The risk of further cuts to Russian pipeline gas supplies to the European Union has increased since yesterday after Russia’s state-owned gas producer Gazprom warned that Russia could impose sanctions against Ukraine’s Naftogaz.
Such a move would bar Gazprom from paying transit fees to Naftogaz, leading to further supply cuts to the European Union (EU). Gazprom uses Ukraine as a transit route to supply gas to the EU and pays Naftogaz transit fees. Turkey is the only other transit supply route to the EU that Russia uses although more supply routes to the bloc exist.
Russian authorities are considering including Naftogaz on Russia’s list of sanctioned entities in retaliation for Naftogaz’ taking Gazprom to court over non-payments for transit services. This would preclude Gazprom from undertaking any financial transactions with Naftogaz. Gas supply transit through Ukraine would likely stop without payment for transit fees. Gazprom said the Ukrainian firm refused to fulfill its transit obligations at the Ukraine-Russia Sokhranovka border point.
The EU would likely receive Russian pipeline gas only through the 15.75 bn m3 TurkStream pipeline that connects Russia to the EU via Turkey if Russia decides to sanction Naftogaz. Russia is unlikely to use other routes to supply the EU to compensate for lost transit volumes via Ukraine if it stopped using the Ukraine route because such routes have not been used for some time for the reasons explained below.

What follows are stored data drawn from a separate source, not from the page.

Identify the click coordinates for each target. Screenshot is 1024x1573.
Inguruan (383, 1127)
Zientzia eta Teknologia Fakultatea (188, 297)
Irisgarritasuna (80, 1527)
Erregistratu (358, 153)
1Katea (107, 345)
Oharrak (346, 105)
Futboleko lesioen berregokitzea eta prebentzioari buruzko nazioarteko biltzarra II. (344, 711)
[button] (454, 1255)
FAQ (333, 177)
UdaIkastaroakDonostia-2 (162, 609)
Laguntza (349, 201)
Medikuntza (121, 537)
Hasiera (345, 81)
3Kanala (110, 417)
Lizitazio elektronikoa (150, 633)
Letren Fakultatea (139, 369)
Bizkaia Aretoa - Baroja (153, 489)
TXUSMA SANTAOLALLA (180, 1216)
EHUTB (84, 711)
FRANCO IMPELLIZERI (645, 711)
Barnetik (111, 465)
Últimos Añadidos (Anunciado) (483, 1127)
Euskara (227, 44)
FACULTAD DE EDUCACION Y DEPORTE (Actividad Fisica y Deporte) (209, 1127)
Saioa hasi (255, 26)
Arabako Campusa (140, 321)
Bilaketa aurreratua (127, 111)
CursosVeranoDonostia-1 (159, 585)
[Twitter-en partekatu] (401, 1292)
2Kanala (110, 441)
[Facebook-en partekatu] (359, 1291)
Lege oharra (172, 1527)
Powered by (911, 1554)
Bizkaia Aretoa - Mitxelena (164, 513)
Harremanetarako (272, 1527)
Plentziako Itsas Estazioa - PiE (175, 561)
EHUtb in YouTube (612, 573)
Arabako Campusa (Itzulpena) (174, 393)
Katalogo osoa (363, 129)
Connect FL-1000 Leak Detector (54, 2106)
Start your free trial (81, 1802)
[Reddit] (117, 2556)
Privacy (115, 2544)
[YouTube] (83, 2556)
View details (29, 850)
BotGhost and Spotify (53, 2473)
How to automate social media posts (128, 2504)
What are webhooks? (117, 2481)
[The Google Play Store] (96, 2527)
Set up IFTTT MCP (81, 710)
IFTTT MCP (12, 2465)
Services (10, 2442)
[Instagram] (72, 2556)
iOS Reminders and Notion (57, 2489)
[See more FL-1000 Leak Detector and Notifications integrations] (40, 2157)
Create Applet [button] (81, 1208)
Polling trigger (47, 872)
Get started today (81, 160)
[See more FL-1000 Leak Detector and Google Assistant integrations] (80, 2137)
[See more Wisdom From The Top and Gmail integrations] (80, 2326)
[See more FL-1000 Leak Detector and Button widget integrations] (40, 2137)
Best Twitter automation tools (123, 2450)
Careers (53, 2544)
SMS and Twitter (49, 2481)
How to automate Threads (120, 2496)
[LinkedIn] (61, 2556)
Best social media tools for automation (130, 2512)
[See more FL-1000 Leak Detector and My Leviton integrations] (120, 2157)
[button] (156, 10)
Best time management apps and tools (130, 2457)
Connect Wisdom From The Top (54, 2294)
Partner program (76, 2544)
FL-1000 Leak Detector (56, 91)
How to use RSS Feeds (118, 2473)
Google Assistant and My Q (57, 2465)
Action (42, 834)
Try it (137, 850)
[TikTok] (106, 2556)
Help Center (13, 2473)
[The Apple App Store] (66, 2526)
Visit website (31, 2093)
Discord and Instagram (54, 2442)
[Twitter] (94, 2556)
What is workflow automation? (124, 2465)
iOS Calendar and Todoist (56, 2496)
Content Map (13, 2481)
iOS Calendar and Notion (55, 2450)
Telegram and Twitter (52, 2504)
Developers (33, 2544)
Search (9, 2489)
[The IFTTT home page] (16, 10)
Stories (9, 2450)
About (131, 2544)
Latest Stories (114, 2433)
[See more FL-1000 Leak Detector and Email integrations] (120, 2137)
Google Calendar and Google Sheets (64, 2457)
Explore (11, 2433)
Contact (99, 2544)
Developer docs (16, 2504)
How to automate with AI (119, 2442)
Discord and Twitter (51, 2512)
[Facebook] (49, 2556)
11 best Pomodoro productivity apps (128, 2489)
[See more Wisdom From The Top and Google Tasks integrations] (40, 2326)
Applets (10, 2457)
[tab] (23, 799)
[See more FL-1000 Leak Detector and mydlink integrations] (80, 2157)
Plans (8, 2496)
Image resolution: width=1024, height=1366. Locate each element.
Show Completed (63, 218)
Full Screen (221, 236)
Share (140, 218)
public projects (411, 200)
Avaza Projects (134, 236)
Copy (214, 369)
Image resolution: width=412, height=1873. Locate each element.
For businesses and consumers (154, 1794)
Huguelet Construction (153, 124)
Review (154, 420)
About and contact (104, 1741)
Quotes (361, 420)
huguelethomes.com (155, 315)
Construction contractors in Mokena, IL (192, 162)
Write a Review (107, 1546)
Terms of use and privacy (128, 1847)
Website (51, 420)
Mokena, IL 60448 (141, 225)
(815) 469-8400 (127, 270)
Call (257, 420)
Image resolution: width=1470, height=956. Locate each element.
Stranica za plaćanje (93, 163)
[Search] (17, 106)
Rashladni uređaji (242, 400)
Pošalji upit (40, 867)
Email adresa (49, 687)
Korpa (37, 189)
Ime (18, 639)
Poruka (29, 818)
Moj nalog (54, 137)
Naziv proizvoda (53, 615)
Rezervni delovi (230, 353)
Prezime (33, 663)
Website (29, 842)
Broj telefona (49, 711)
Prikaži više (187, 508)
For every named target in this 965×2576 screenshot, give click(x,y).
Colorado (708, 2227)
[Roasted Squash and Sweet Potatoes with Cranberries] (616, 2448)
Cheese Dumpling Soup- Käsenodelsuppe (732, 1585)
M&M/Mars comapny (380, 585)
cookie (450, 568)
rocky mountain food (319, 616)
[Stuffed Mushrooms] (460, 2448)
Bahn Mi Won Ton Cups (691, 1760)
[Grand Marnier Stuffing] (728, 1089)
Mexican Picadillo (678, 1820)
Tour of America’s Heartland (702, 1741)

Earlier this week, no less than three leaks were detected on Russia’s largest supply route to the EU, the Nord Stream 1 and Nord Stream 2 pipelines. The cause of the leaks is still unclear but flows via these pipes are now very unlikely especially this winter.
Russia stopped using the supply route crossing Belarus and Poland since May and has long had disagreements with Poland regarding the use of this route, making a resumption of flows via this route unlikely.
Flows have also stopped earlier this year via the smaller pipelines connecting Russia to the Baltics, which have aimed to end their reliance on Russian gas long before the whole EU started.
Russia cut flows to Finland since May due to Finland not paying for gas using the new procedure Russia imposed earlier this year.
The EU is already facing a severe energy crunch because of Russian supply curtailments and its decision to end its dependency on Russia, which used to be its main gas supplier.
Flows through Sokhranovka in Ukraine stopped since May, according to the European Network of Transmission System Operators of Gas (ENTSOG). Russia now sends gas through Ukraine only via the Sudzha point.
Russia has sent around 16.2 bn m3 to the EU via Ukraine so far this year, compared to 32.7 bn m3 for the same period last year, ENTSOG shows. It sent approximately 41.2 bn m3 via Ukraine between Sep 28 – Dec. 31, last year, although the capacity of the Ukrainian transit system allows for higher volumes.
Further cuts in Russian piped supplies to the EU would likely impact the refilling of EU underground gas stocks. EU legislation mandates that gas stocks be refilled to at least 80% of their capacity by Nov. 1, and preferably to 85%. They were almost 88% full on Sep. 26, according to Gas Infrastructure Europe.
The bloc remains exposed to reductions in Russian piped supplies particularly this coming winter even though it is looking to ramp up its LNG import capacity to compensate for lost Russian piped gas volumes. But, the expectation in the market is that LNG imports may not be enough to see the EU safely through the coming winter.
The prospect of further Russian supply cuts pushed the ICE Dutch TTF gas futures front-month price to an intraday high of €211.2/MWh today before dropping to €194/MWh at 12:22 London time. It had closed at €186.1/MWh on Sep. 27, up from €173.8/MWh a day earlier.